Endor – nella Bibbia ebraica, è un villaggio di Canaan dove viveva la Strega di Endor. Una negromante dotata del potere di evocare lo spirito dei morti citata nella Bibbia. a cui si rivolse Re Saul per evocare lo spiriro del profeta Samuele su una battaglia da affrontare. Un evento particolarissimo per la Bibbia, e di grande interesse che ha suscitato grandi discussioni sia fra i Rabbini che fra i teologi i quali hanno concluso che la strega avrebbe suscitato non il Profeta Samuele ma un demone. Il rituale del risveglio dei morti era esplicitamente proibito.
Credo che meriterebbe un approfondimento. Tolkien è il primo ad usare il termine ..
Prima di Tolkien anche Kipling, nel 1919, l'aveva usato nel poema "En-dor", e non mi stupirei se fosse presente anche in opere precedenti - dopotutto deriva dalla Bibbia.
Sarebbe interessante conoscere proprio l'origine etimologica della parola "Endor", ma qui potrebbe rispondere forse un biblista (sempre che tale origine sia conosciuta).
Mi provoca fastidio l'adattamento con quei katakana perche' il suono ovviamente non e' quello! La pronuncia corretta /ˈmɛəɹɪ/ (esiste, infatti, un alfabeto fonetico internazionale) e' molto lontana da quella che usano loro.
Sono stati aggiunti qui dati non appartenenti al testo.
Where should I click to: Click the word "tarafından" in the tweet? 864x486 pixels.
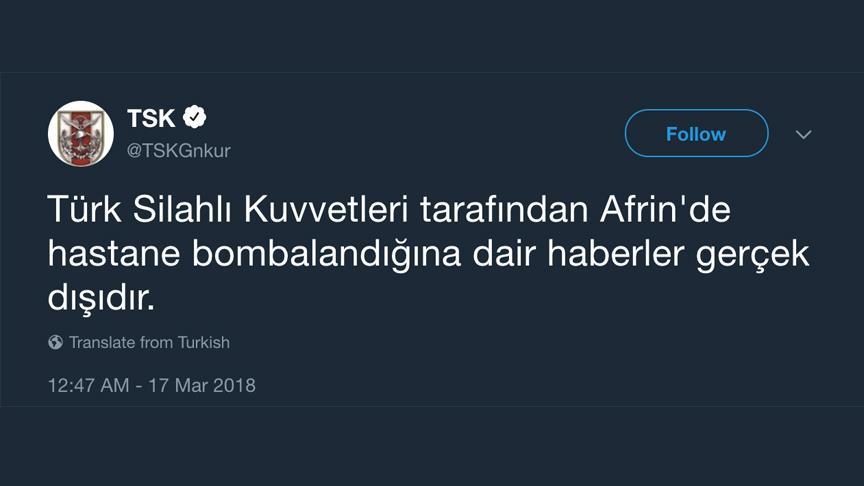pos(480,211)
Probabilmente l'errore nasce molto tempo fa e ci puo' stare. Il punto e' che nel 2018 ostinarsi a non voler cambiare una pronuncia palesemente errata e' veramente ridicolo. E che sia pigrizia e appiattimento lo conferma, ad esempio, il fatto che sebbene ormai esista e da un po' il katakana di "va" ヴァ , quando scrivono il mio nome, continuano a scrivere バ "ba" come ai tempi di Miyazaka Kenji. La cosa buffa e' che molti non hanno nessuna difficolta' a pronunciare in maniera diversa "ba" e "va" ma...siamo giapponesi, perche' cambiare?